9. The apparatus for manufacturing a semiconductor thin film according to item 8. 21. The semiconductor thin film manufacturing apparatus according to claim 18, wherein the substrate moving means makes the substrate integrally spiral by rotating and vertically moving the substrate supporting means. 22. The substrate supporting means, comprising:
22. The semiconductor thin film according to claim 18, wherein a normal line formed at the center of the growth surface and a plane extending the moving direction are oriented substantially perpendicularly. apparatus. 23. The substrate supporting means, comprising:
22. The semiconductor thin film according to claim 18, wherein a normal line formed at the center of the growth surface and a plane extending in the moving direction are oriented so as to lie substantially horizontally. apparatus. 24. The substrate supporting means according to claim 20, wherein the plurality of substrates are arranged so as to be rotationally symmetric at predetermined intervals along a circumference centered on a predetermined straight line. 5. The apparatus for producing a semiconductor thin film according to claim 1. 25. The apparatus according to claim 24, wherein the predetermined circumference is a plurality of circumferences sharing the central axis. 26. The method according to claim 25, wherein the plurality of circumferences are circumferences having different radii on the same plane.

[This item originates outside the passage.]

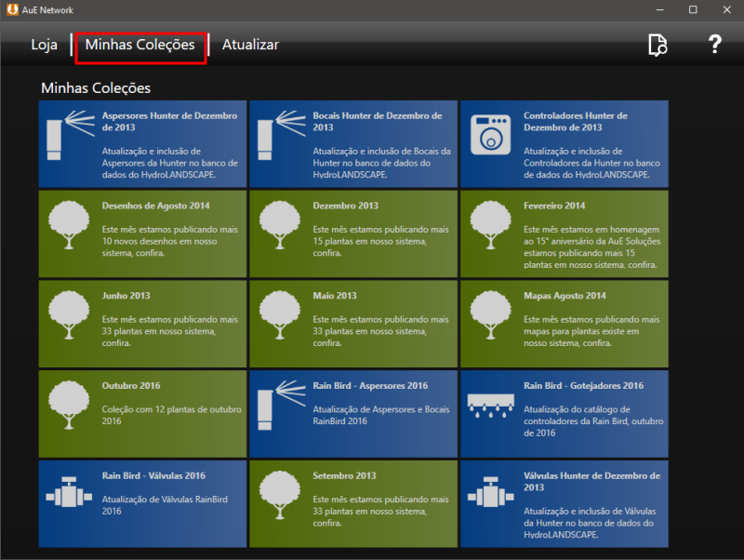Open the Loja tab

(44, 45)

3. The apparatus for producing a semiconductor thin film according to claim 1. 27. The apparatus according to claim 25, wherein the plurality of circles are circles having the same radius that are not on the same plane. 28. The substrate supporting means, wherein a substrate group formed by arranging the plurality of substrates in parallel with each other is rotationally symmetric at predetermined intervals along a circumference having a predetermined straight line as a central axis. 18. An arrangement according to claim 18, wherein
2. The apparatus for manufacturing a semiconductor thin film according to claim 1. 29. The apparatus according to claim 28, wherein the predetermined circumference is a plurality of circumferences sharing a central axis. 30. The plurality of circumferences having different radii on the same plane.
3. The apparatus for producing a semiconductor thin film according to claim 1. 31. The apparatus according to claim 29, wherein the plurality of circles are circles having the same radius that are not on the same plane.